Well timing is everything! There is a wonderful article in USA Today’s cover page about Traumatic Brain Injury and how the victims of this injury fall into the “treatment gap” in the healthcare world. Please do an internet search to read it. It’s time to share what we’ve been dealing with…
The accident occurs, the helicopter deploys the victim to a trauma center, the ICU saves the victim’s life, the family chooses the best facility that will provide intensive rehabilitation to help their loved one regain what is lost and then the insurance companies get to decide the timing of the patient’s recovery as well as limits for coverage and payment for those desired services. The time frame is based on a national average which includes the spectrum of injury levels from severe to mild. The coverage is often masked in the fine print of a medical plan that most subscribers do not read because who ever thinks they’ll need coverage for a traumatic injury?

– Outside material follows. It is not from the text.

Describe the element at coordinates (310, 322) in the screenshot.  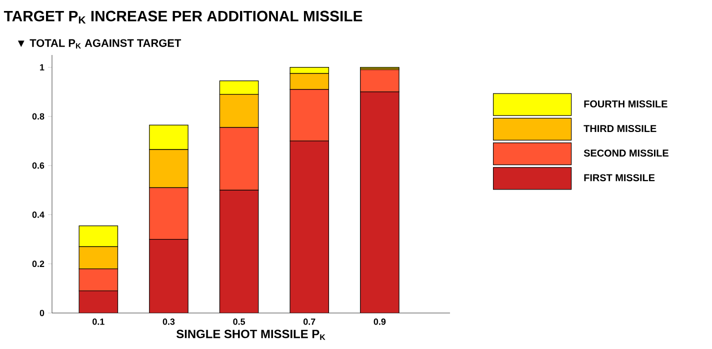
I see `x-tick-label: 0.7` at that location.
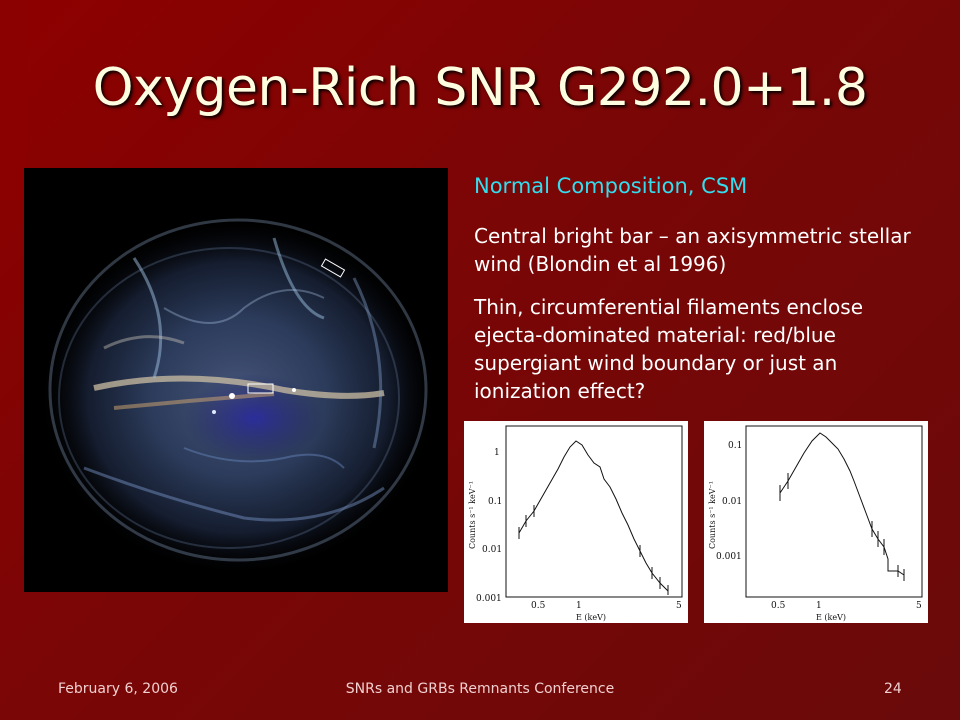 The image size is (960, 720). Describe the element at coordinates (480, 689) in the screenshot. I see `footer-conference: SNRs and GRBs Remnants Conference` at that location.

In our case, we have no lifetime cap for acute care. Yes, Corey is in an acute facility. That is precisely why the insurance company wants her discharged. She’s going to cost them too much money. They are making a business decision. Once she is discharged, the sub acute coverage is limited to 120 days per calendar year. Once the personal insurance is exhausted, Medicaid then picks up the bills. However, not all services and medical devices needed for her care are covered; they have limits as well.

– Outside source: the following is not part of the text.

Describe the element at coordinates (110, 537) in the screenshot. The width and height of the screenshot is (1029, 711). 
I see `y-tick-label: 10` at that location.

Insurance bases the TBI recovery on the FIM scale. (Functional Improvement Measurement) The criteria for this scale is ridiculous for the severely injured to be gauged on. It would be similar to comparing an amputee to an athlete! We have fought to have Corey evaluated on the CRS scale. (Coma/Cognitive Recovery Scale). So far the combination of this tool along with the recent physical strides/responses she’s been making has been the key to our extensions.
As we wait for the denial week to week, we have to prepare for the next move. Our choice is a 65+ sub acute nursing home or going home. There are NO sub acute facilities in the tri-state area geared for 18-50 year olds that have an expertise in TBI, spinal cord or other neurological injuries nor rehabilitation that is required to fit their needs. This is not a local issue. This is a national issue and, might I add, a tragedy for this demographic of victims!
The article in USA Today is outstanding! It highlights that ‘without intensive therapy, brain trauma patients may never regain full use of their limbs, their ability to use language, their emotional balance or their power to think clearly’. ‘Insurance bases their refusals to provide coverage on an absence of evidence that the programs work’. Many insurance companies believe that cognitive recovery is still experimental! We were told that we needed to gather documentation for our appeal to support our claim that intensive rehabilitation is driving Corey’s recovery strides. USA Today reports, ‘The lack of evidence is due to the difficulty in studying the brain and lack of funding for research. The article stated that ‘research dollars for each TBI patient averages $57 per patient. Compare that to $5,000 per breast cancer patient’.
Where do we currently stand? Corey has been denied by 20 local sub acute nursing homes. That leaves us the choice to look outside the state or what is needed to bring her home. In the last 10 days I have been working to that end researching what home renovations need to be made, 24 hour home care coverage and the availability of coverage for in home therapy. To my surprise and frustration, Blue Cross will deny coverage for in-home nursing care because Corey “does not meet the medical necessity criteria to warrant home care”. Basically, her body is too healthy…they are not looking at her brain injury as part of their criteria. This led me to multiple organizations researching state, federal and foundation funding through waivers that are either capped or unavailable due to budget cuts or wait lists.
Our bottom line…WE WILL CONTINUE TO FIGHT to stay at Bryn Mawr while we continue to look at other alternatives! The article poignantly states; “Traumatic Brain Injury isn’t an event that you recover from. It’s an event that you live with for the rest of your life”. “Rehabilitation is important, because it can retrain the brain”. The progress Corey has made in just the last month is evidence that intensive therapy is crucial to her recovery process.
Most importantly, Health Systems across the country have to provide a facility that offers the quality and quantity of services this forgotten demographic of 18-50 year olds deserve! If each major city had just “1” sub acute skilled nursing facility for these ages, think of the quality of life the patients would regain. Why should this group of individuals and their families accept the standard answer, “We don’t have age appropriate facilities with the same level of rehabilitation that you’d find in an acute facility, that’s just the way it is”? If this answer of accepting the status quo for our lives is sufficient, then why are you reading this post on a computer via the internet? We will not make the change as a single voice, but collectively we will be heard!